My entire body started shaking as I tried NOT to push.  There was no rest between contractions so I'm not sure if it was more difficult getting through the pain or getting through not pushing right then.  Poor Jeremy said later that he was sure everyone thought he was a dead-beat because he just sat calmly in his chair praying.  But, he knows me better than anyone, and the contractions were just something I had to get through myself.

He arrived, got suited up, and with one push, she was out!  And I had some relief!  Born at 1:49 pm, weighing 7 lbs, 1 oz and measuring 18 inches, our Agnes Mary Madeleine had arrived!!  Smaller than any of my others by a pound and a couple of inches!





  

It took awhile to deliver the placenta, but finally that happened, too.  

Everything was wrapping up, and my doctor was about to leave when I sat up and felt blood gushing out.  I asked him to wait.  And, he suited back up, and spent an hour or so stopping the bleeding, with injections and packing and making my uterus contract.  It wasn't comfortable in the least bit, but I'm so very thankful I was right where I was and that it happened when it did.
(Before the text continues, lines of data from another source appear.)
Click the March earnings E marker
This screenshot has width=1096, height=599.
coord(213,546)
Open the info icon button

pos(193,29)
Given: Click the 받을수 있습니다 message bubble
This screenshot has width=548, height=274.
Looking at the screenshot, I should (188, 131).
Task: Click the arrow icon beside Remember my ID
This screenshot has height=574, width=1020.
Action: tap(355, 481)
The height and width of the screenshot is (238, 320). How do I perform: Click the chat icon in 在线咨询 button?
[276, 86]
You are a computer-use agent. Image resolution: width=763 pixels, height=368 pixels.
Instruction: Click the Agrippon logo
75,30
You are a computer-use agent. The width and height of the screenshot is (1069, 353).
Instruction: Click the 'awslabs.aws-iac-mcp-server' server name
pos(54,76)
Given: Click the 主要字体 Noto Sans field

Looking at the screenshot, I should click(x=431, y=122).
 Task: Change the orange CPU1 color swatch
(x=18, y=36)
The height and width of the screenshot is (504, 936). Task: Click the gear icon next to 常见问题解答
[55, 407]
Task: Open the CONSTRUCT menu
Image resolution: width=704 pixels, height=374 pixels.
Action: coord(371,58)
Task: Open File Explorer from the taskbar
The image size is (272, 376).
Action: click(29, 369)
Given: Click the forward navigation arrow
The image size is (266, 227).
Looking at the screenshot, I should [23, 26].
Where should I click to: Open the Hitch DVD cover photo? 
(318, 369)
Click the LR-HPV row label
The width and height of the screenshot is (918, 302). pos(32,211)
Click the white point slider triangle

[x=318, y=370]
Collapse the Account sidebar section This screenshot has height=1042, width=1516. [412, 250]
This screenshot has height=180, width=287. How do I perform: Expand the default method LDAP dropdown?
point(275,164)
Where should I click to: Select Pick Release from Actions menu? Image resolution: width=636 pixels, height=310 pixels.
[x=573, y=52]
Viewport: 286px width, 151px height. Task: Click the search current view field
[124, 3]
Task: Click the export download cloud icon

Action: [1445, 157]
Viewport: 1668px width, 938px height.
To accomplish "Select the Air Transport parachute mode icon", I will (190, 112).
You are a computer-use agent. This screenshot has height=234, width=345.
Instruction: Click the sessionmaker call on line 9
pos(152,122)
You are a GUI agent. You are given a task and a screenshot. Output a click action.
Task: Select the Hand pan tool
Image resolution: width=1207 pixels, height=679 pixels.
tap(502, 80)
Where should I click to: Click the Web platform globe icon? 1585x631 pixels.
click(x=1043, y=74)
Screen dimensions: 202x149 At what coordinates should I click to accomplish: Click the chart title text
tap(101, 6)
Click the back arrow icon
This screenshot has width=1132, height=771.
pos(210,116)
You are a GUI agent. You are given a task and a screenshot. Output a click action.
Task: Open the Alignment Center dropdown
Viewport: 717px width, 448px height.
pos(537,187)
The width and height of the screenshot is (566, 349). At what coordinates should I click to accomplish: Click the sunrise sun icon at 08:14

After that was under control, a deep breath of relief and cuddles with Agnes made for the perfect day.

We had a difficult time at first deciding on her name (months ago).  But, one evening years ago, we watched The Letters (about Mother Teresa).  After the movie, Jeremy said, I want an Agnes someday.  We had Genevieve and Lucy since then.  Early in the pregnancy, he mentioned Agnes, and all the kiddos shouted in unison that that was to be her name!  So, I started doing research.  Of course, we love Saint Agnes, but I was wondering if Mother Teresa maybe had a middle name we might use instead.  As I researched it, I came to her bio.  I don't even remember what her middle name was, but what jumped out at me was that she was born August 26th...the due date of our little Agnes.  I immediately texted my sister, and she said, "Well, it looks like Agnes chose you!"  So, from that point on, Agnes it was.    


Mary Madeleine is the French spelling of Mary Magdalene.  This spring we watched The Chosen, and her character impacted me greatly.  We've always loved the name Madeleine, too.  When my sister visited France last year, she sent a photo of the Church of Mary Magdalene, spelled Mary Madeleine.  I was sold.

The final trimester of Agnes' pregnancy was one of my best, and I'm recovering well - all blessings from God.

Our days in the hospital with our sweet girl were full of tests, revealing some issues that we will have to further investigate...two of which are a large vascular malformation and a tethered spinal cord.

There is nothing quite like the love we have for our children, and the vulnerability that comes when our hearts are opened so wide.  Yet, as we meet with specialists in the near future and develop a plan for her future, I'm so quickly and strongly reminded that we are in the hands of God, and He is with us every step of the way...through friends, family, and the moments in the past that have been made very clear to be preparing us for this very time.

And, how blessed we are!  Agnes Mary Madeleine, you are a light in our lives, and we love you beyond compare!